→ **Exercise goal**: Nothing may be changed. Give the entries below again exactly.

________________________

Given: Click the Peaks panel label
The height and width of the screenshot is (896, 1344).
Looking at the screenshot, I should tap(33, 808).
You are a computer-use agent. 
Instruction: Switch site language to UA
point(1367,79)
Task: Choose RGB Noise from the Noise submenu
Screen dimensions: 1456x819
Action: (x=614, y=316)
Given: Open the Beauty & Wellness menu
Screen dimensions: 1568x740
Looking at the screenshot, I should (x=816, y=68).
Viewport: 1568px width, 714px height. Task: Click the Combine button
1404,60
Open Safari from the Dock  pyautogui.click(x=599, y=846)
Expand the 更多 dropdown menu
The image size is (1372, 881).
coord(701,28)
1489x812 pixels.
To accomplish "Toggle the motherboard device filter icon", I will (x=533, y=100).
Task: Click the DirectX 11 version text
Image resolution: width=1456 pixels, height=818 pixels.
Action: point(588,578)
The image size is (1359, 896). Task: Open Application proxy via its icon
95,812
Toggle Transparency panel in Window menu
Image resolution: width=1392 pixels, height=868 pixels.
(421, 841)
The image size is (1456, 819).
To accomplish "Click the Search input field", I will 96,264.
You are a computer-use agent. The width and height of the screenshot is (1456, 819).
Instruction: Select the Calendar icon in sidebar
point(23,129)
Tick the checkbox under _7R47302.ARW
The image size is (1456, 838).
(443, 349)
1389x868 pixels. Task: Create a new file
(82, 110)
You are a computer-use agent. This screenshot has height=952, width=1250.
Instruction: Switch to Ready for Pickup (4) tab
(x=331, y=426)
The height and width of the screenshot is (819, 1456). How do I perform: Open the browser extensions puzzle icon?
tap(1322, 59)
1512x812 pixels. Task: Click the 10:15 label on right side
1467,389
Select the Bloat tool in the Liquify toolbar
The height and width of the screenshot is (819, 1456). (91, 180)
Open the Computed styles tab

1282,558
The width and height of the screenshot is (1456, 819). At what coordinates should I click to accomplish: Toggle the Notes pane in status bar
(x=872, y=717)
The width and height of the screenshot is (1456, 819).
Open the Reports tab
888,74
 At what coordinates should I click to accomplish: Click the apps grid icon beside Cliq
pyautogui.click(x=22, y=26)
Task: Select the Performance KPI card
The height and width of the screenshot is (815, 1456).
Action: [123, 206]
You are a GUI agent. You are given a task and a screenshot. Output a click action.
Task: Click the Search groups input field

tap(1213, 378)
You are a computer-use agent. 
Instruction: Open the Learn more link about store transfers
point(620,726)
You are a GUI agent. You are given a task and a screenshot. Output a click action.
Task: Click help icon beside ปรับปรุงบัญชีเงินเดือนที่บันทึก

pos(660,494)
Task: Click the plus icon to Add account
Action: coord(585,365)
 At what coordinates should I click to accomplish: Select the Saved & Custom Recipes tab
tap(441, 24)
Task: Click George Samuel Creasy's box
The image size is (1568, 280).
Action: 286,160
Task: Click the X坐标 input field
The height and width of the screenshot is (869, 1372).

________________________

→ **Result**:
Given: Click the Peaks panel label
The height and width of the screenshot is (896, 1344).
Looking at the screenshot, I should tap(33, 808).
You are a computer-use agent. 
Instruction: Switch site language to UA
point(1367,79)
Task: Choose RGB Noise from the Noise submenu
Screen dimensions: 1456x819
Action: (x=614, y=316)
Given: Open the Beauty & Wellness menu
Screen dimensions: 1568x740
Looking at the screenshot, I should (x=816, y=68).
Viewport: 1568px width, 714px height. Task: Click the Combine button
1404,60
Open Safari from the Dock  pyautogui.click(x=599, y=846)
Expand the 更多 dropdown menu
The image size is (1372, 881).
coord(701,28)
1489x812 pixels.
To accomplish "Toggle the motherboard device filter icon", I will (x=533, y=100).
Task: Click the DirectX 11 version text
Image resolution: width=1456 pixels, height=818 pixels.
Action: point(588,578)
The image size is (1359, 896). Task: Open Application proxy via its icon
95,812
Toggle Transparency panel in Window menu
Image resolution: width=1392 pixels, height=868 pixels.
(421, 841)
The image size is (1456, 819).
To accomplish "Click the Search input field", I will 96,264.
You are a computer-use agent. The width and height of the screenshot is (1456, 819).
Instruction: Select the Calendar icon in sidebar
point(23,129)
Tick the checkbox under _7R47302.ARW
The image size is (1456, 838).
(443, 349)
1389x868 pixels. Task: Create a new file
(82, 110)
You are a computer-use agent. This screenshot has height=952, width=1250.
Instruction: Switch to Ready for Pickup (4) tab
(x=331, y=426)
The height and width of the screenshot is (819, 1456). How do I perform: Open the browser extensions puzzle icon?
tap(1322, 59)
1512x812 pixels. Task: Click the 10:15 label on right side
1467,389
Select the Bloat tool in the Liquify toolbar
The height and width of the screenshot is (819, 1456). (91, 180)
Open the Computed styles tab

1282,558
The width and height of the screenshot is (1456, 819). At what coordinates should I click to accomplish: Toggle the Notes pane in status bar
(x=872, y=717)
The width and height of the screenshot is (1456, 819).
Open the Reports tab
888,74
 At what coordinates should I click to accomplish: Click the apps grid icon beside Cliq
pyautogui.click(x=22, y=26)
Task: Select the Performance KPI card
The height and width of the screenshot is (815, 1456).
Action: [123, 206]
You are a GUI agent. You are given a task and a screenshot. Output a click action.
Task: Click the Search groups input field

tap(1213, 378)
You are a computer-use agent. 
Instruction: Open the Learn more link about store transfers
point(620,726)
You are a GUI agent. You are given a task and a screenshot. Output a click action.
Task: Click help icon beside ปรับปรุงบัญชีเงินเดือนที่บันทึก

pos(660,494)
Task: Click the plus icon to Add account
Action: coord(585,365)
 At what coordinates should I click to accomplish: Select the Saved & Custom Recipes tab
tap(441, 24)
Task: Click George Samuel Creasy's box
The image size is (1568, 280).
Action: 286,160
Task: Click the X坐标 input field
The height and width of the screenshot is (869, 1372).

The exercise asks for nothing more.